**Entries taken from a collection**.
--------------------------------------------------
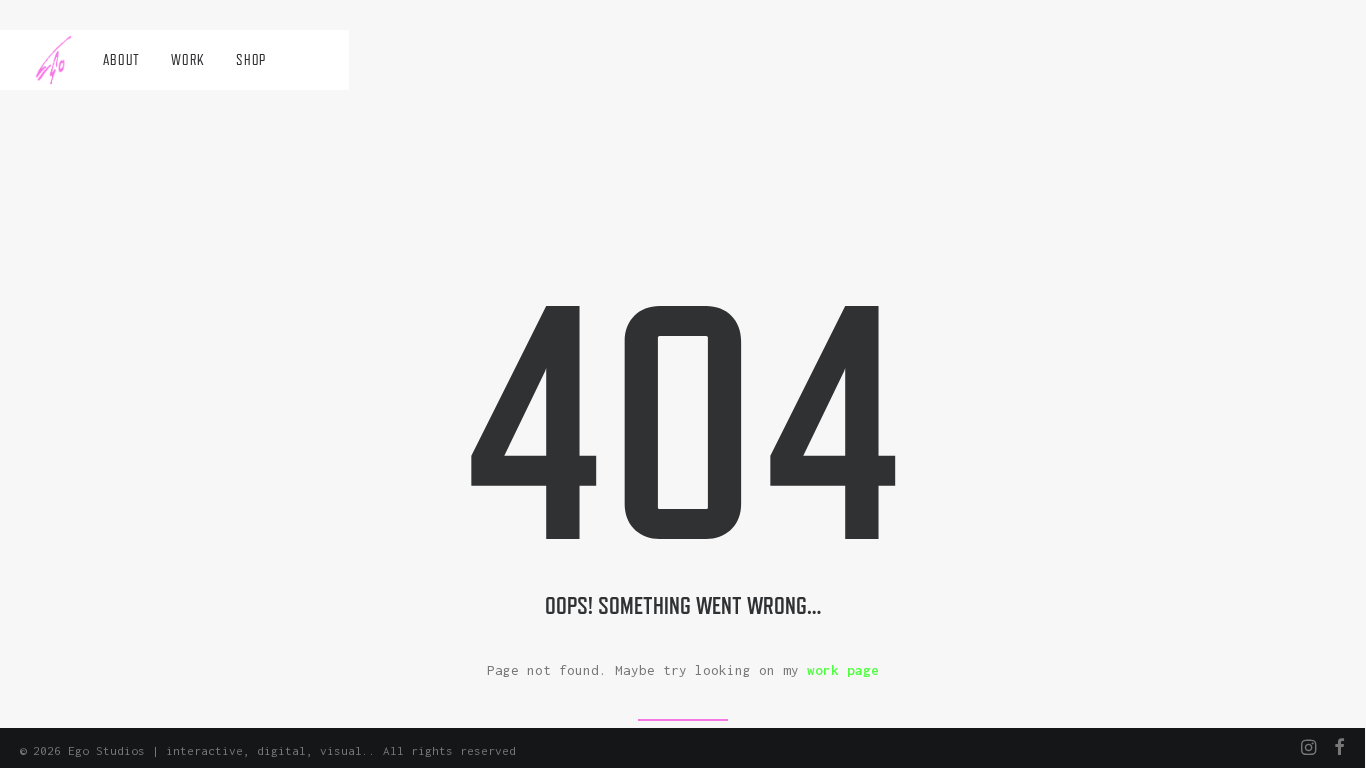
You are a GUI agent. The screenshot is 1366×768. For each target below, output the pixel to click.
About (121, 60)
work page (843, 670)
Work (188, 60)
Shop (251, 60)
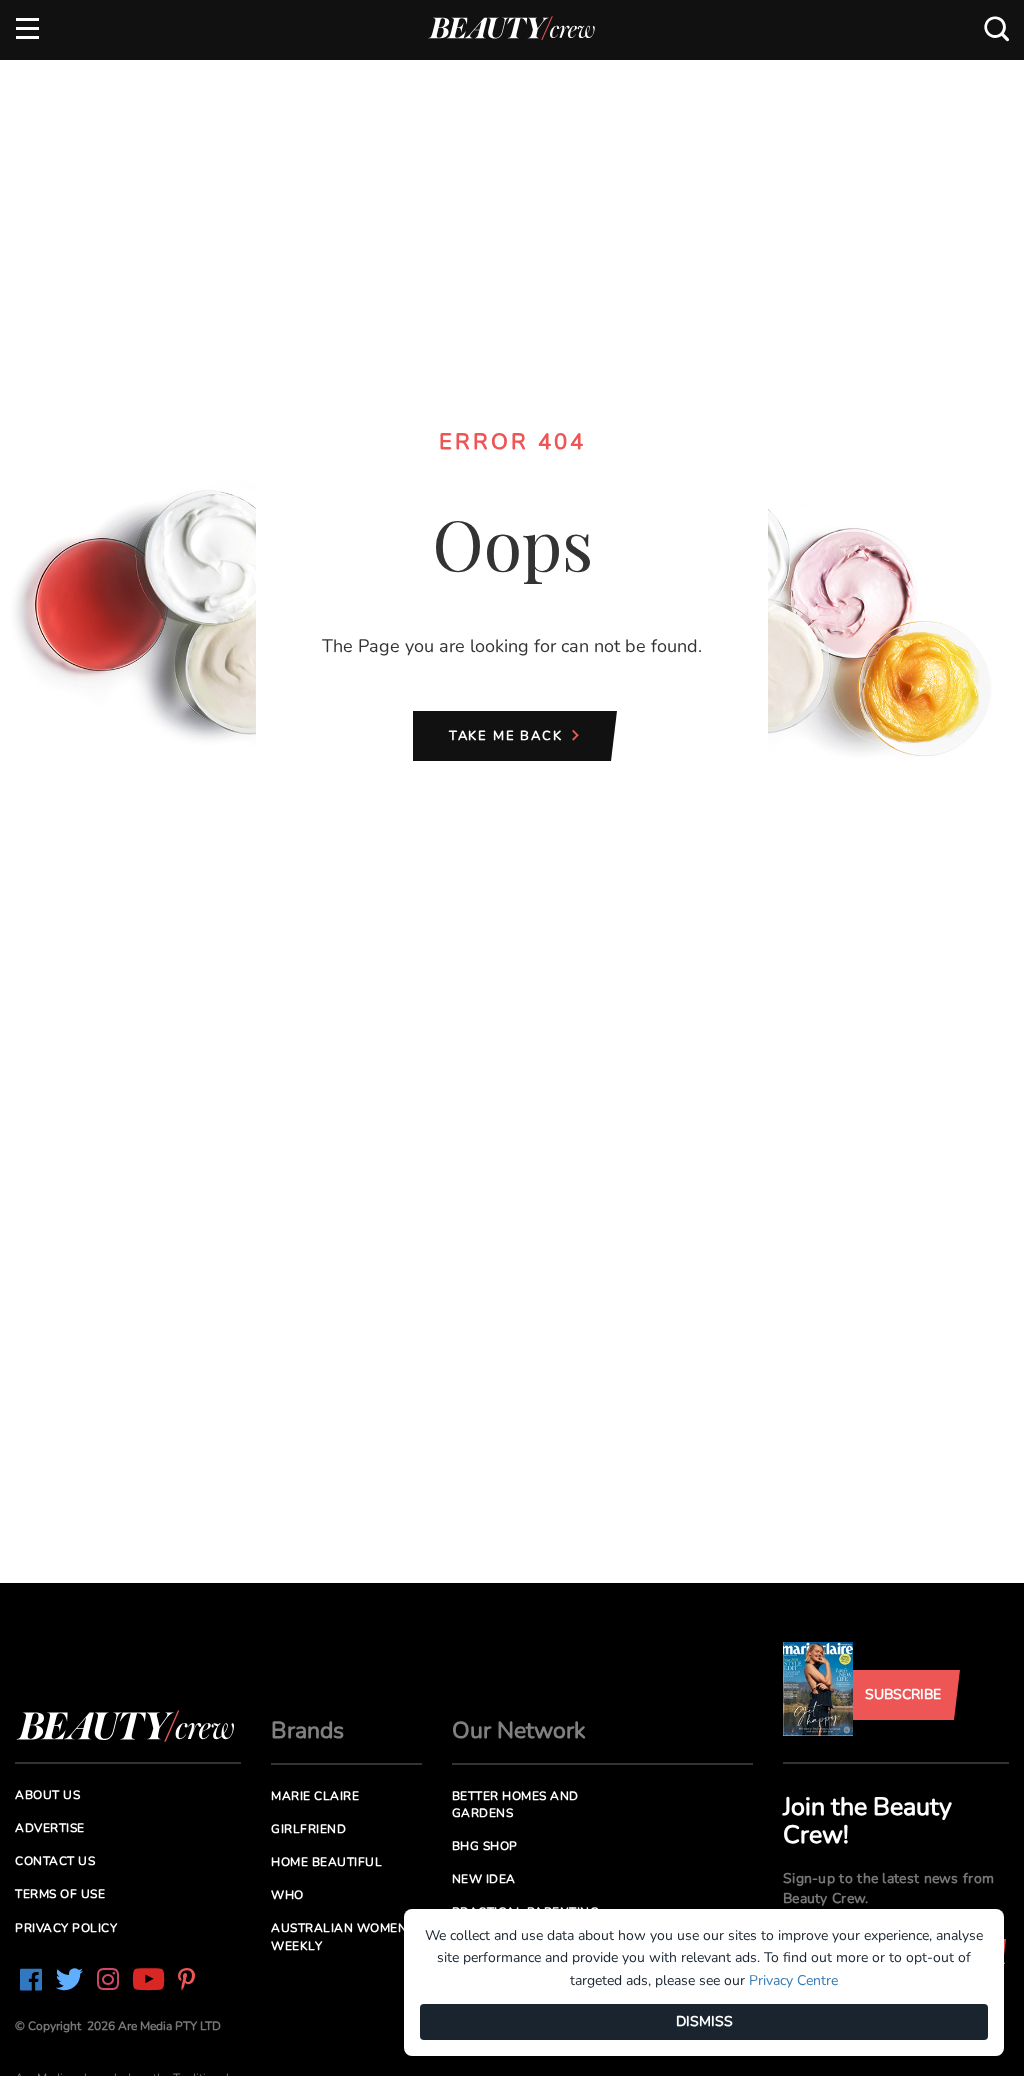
--------------------------------------------------
Copy out every line of the data exactly, leaving the images behind.

**Written response**.
You are a GUI agent. The screenshot is 1366×768. For each target below, output the pixel to click.
About (121, 60)
work page (843, 670)
Work (188, 60)
Shop (251, 60)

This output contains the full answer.